◆ **Exercise goal**
Write out, without any change, the lines in the material below that run from the line with "Task: Click the Exploring Later color swatch" through the line with "This screenshot has height=510, width=1568.", both included.

◆ **Extracted data**
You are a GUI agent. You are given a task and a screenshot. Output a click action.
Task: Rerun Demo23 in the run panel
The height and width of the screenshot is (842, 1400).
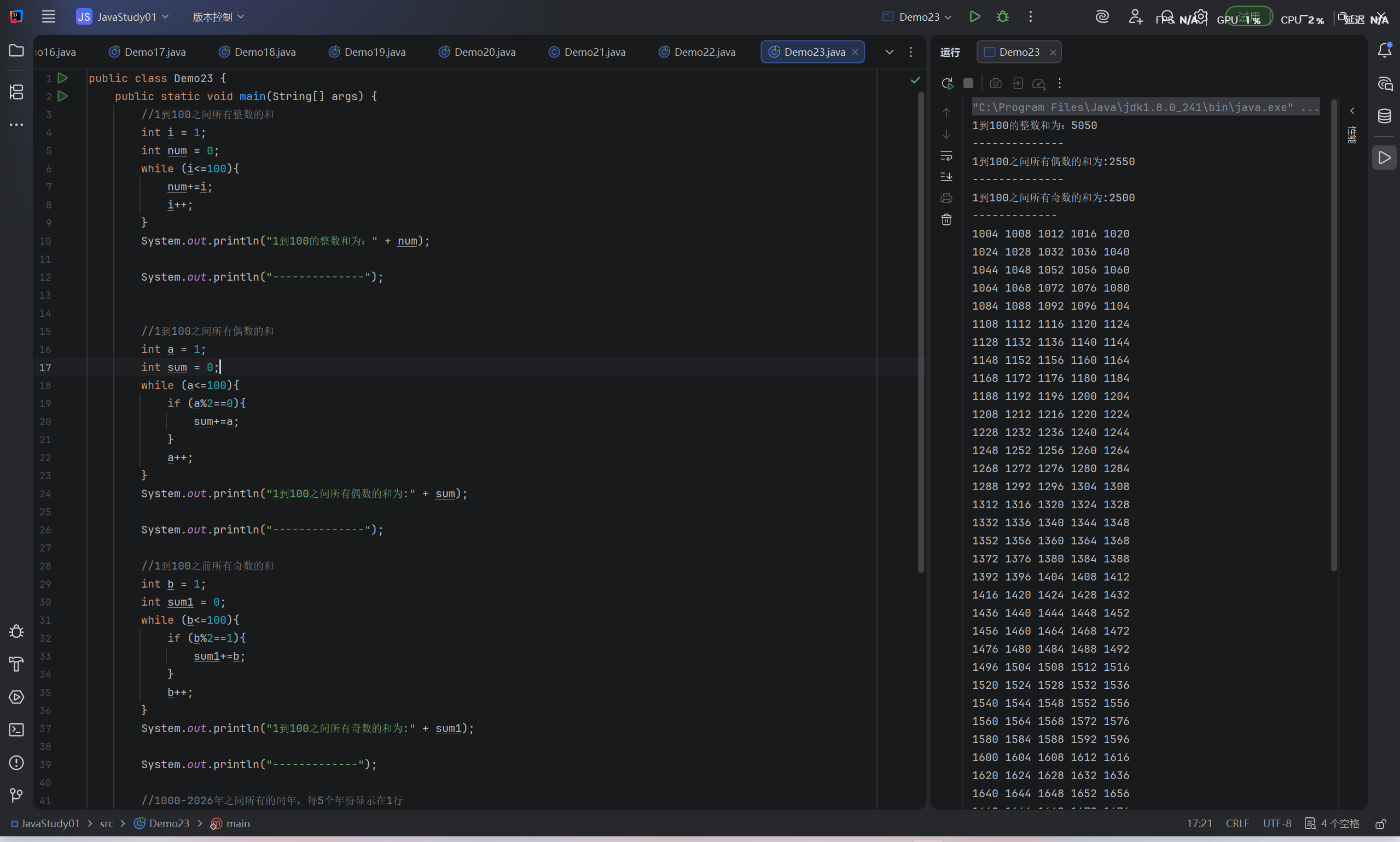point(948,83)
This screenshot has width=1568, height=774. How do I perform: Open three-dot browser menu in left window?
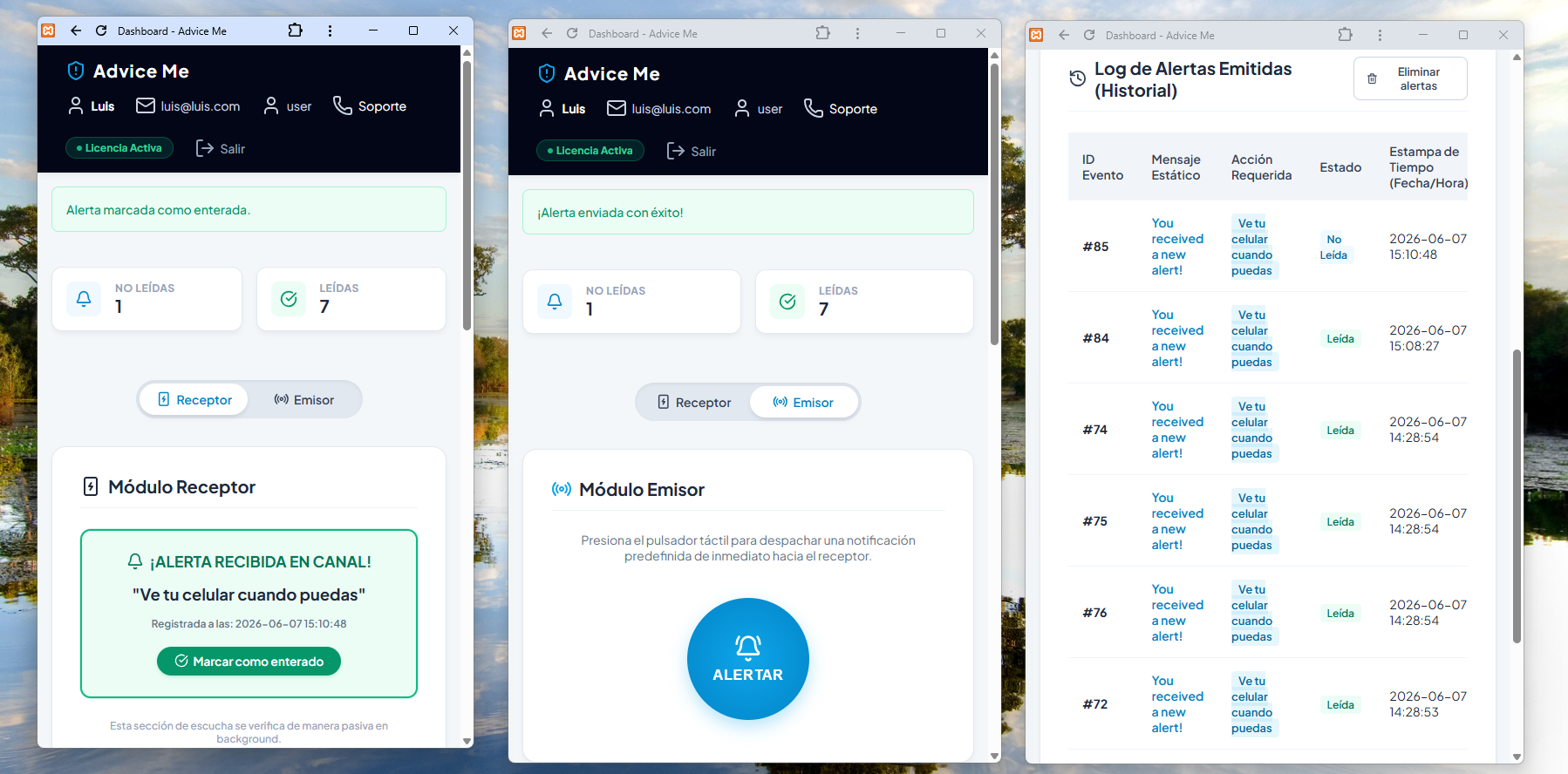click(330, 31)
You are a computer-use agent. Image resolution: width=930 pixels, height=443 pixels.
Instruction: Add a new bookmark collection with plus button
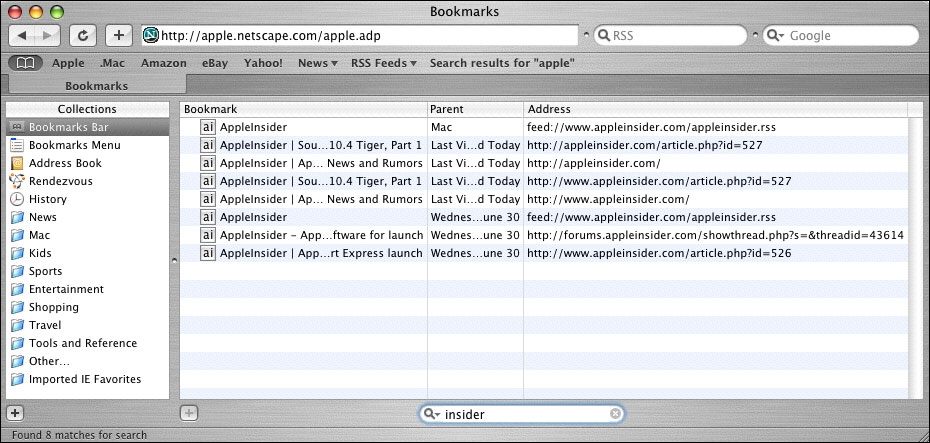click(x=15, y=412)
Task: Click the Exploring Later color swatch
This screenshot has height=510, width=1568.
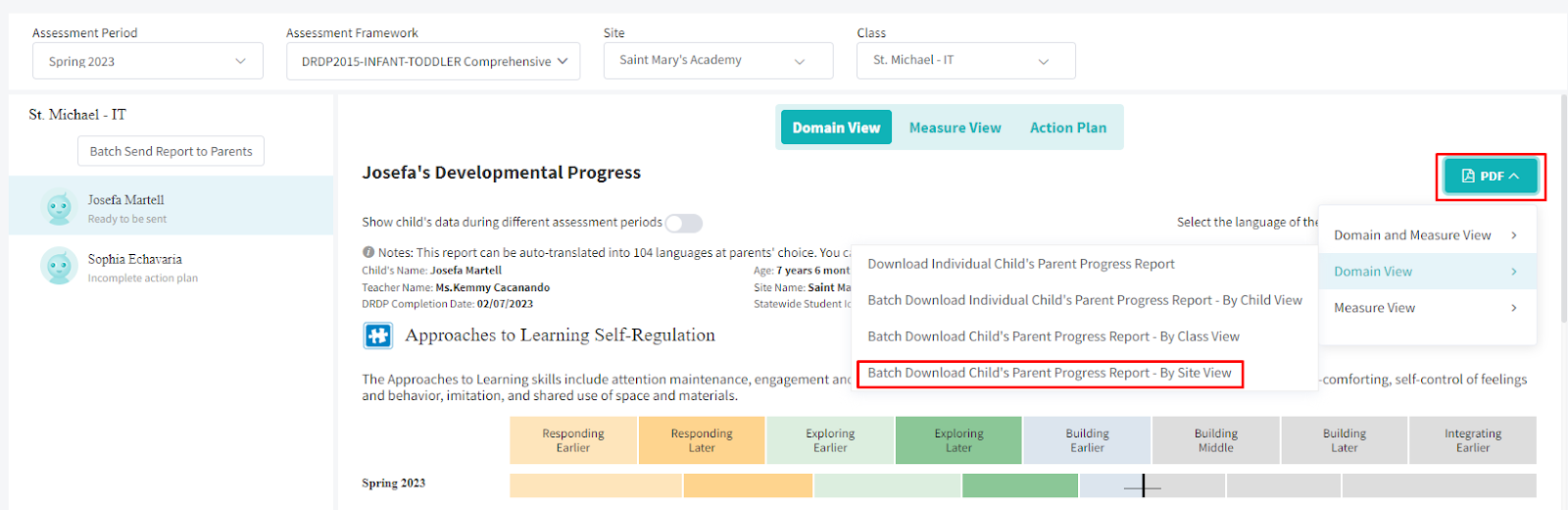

==

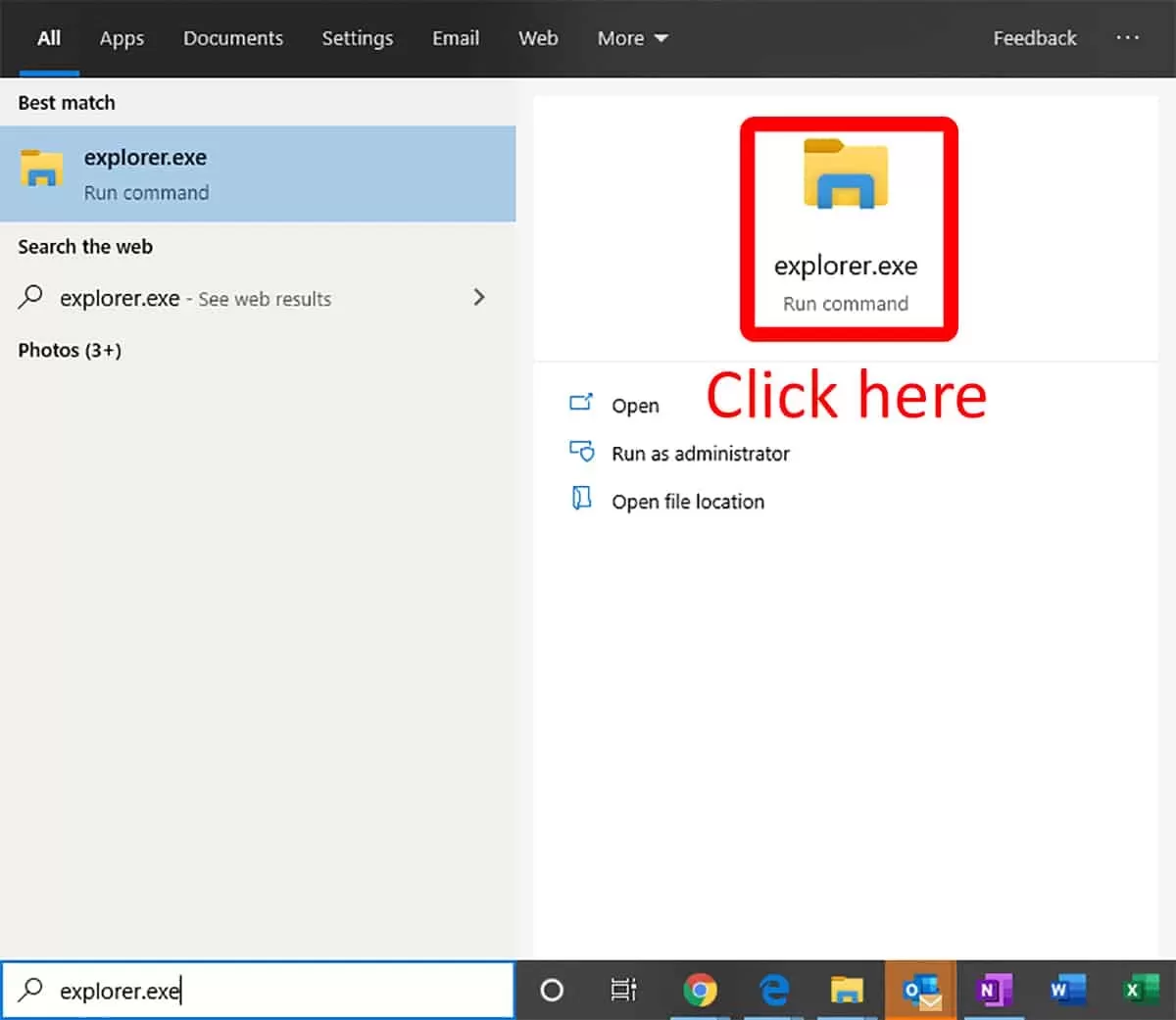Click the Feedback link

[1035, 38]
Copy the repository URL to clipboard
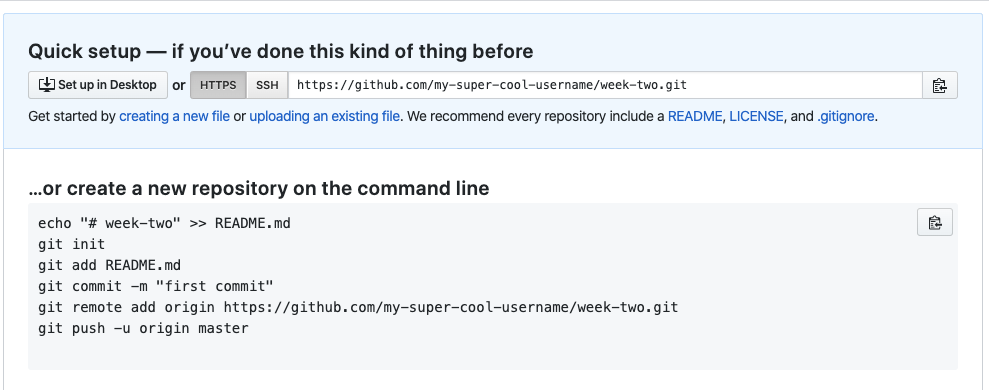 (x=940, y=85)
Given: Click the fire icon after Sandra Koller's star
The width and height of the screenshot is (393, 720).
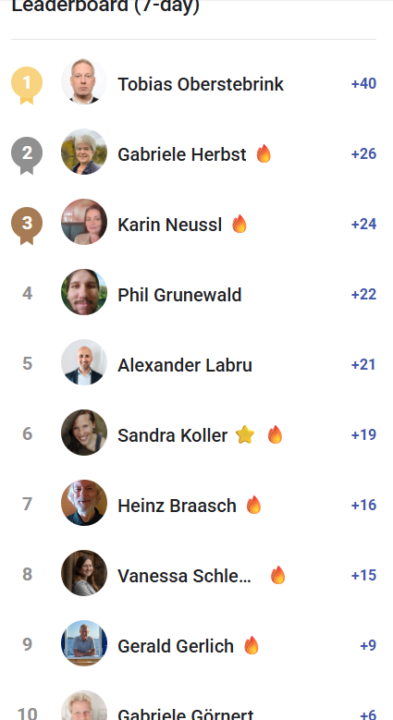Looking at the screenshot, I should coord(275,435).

==

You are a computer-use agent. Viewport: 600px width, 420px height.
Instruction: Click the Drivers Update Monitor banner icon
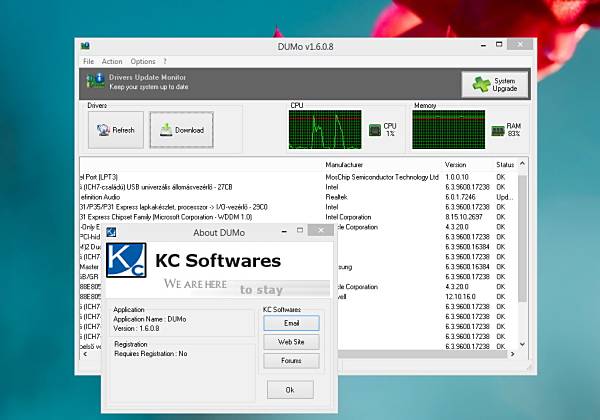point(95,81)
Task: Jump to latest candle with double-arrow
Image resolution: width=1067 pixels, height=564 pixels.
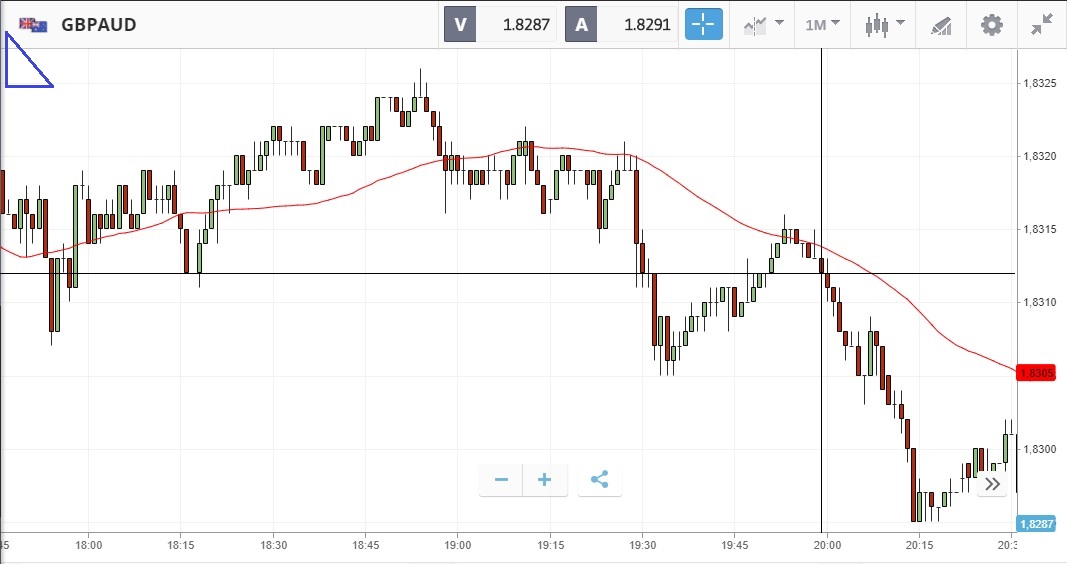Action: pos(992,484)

◆ **Written answer**
Task: Click the Exploring Later color swatch
This screenshot has height=510, width=1568.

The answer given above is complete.